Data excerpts
------------------------------------------------------------------------
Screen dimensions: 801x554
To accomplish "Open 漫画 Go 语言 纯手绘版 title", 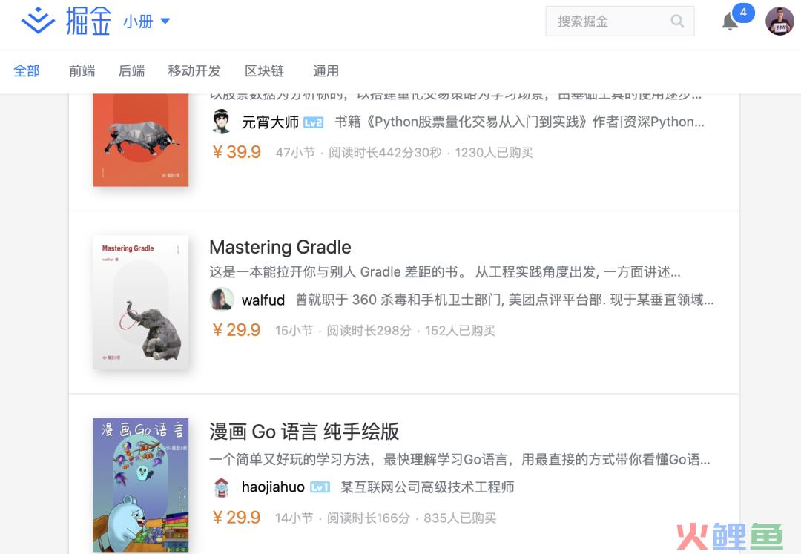I will click(x=304, y=432).
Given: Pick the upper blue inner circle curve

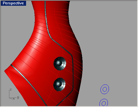Looking at the screenshot, I should [105, 89].
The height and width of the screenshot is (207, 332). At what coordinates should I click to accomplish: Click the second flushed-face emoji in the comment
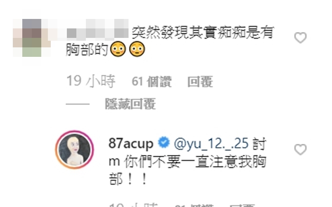tap(137, 49)
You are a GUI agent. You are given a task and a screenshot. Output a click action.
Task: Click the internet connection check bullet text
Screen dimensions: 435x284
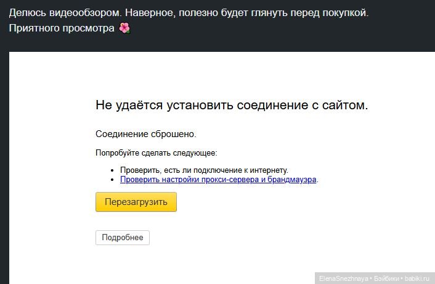click(204, 170)
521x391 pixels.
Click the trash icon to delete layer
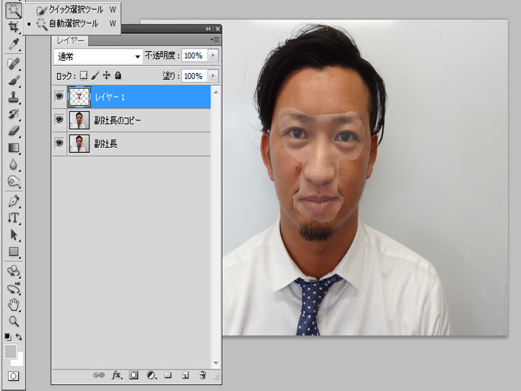pyautogui.click(x=202, y=375)
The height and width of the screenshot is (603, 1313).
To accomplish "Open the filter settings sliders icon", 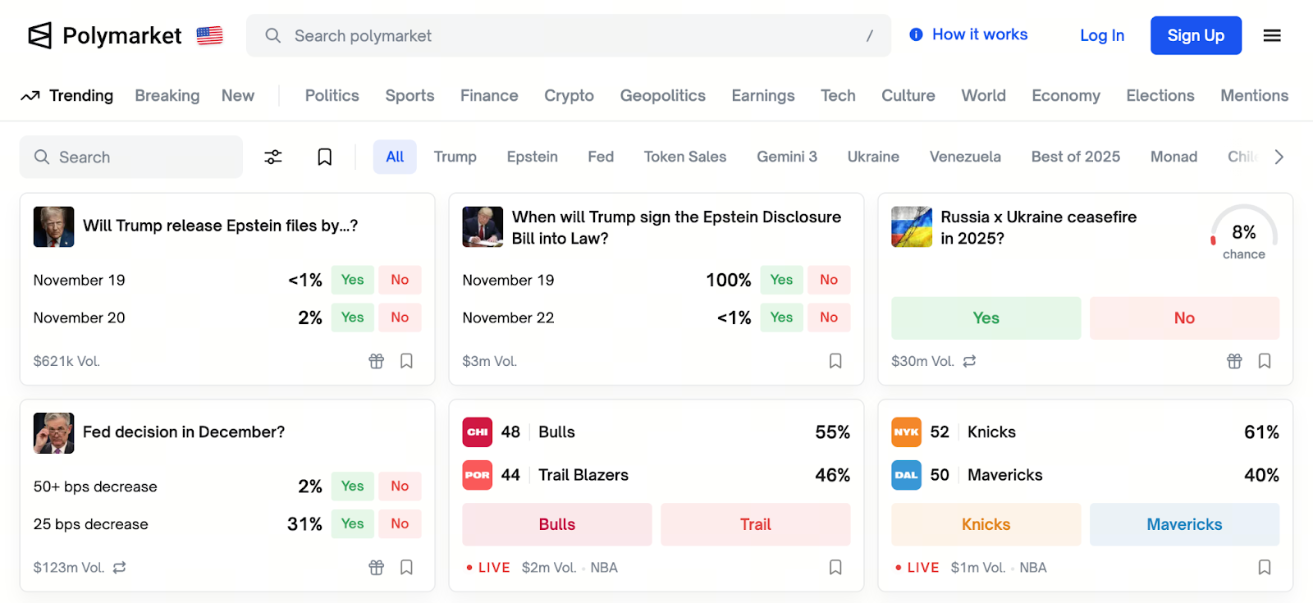I will [x=273, y=157].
------------------------------------------------------------------------
Take the lines above starting at the one containing "Task: Click the" and ending at the one containing "The height and width of the screenshot is (603, 1313).", and print them again exactly, without pictures.

**RESULT FOR THIS EXERCISE:**
Task: Click the internet connection check bullet text
Screen dimensions: 435x284
click(204, 170)
521x391 pixels.
Click the trash icon to delete layer
pyautogui.click(x=202, y=375)
The height and width of the screenshot is (603, 1313).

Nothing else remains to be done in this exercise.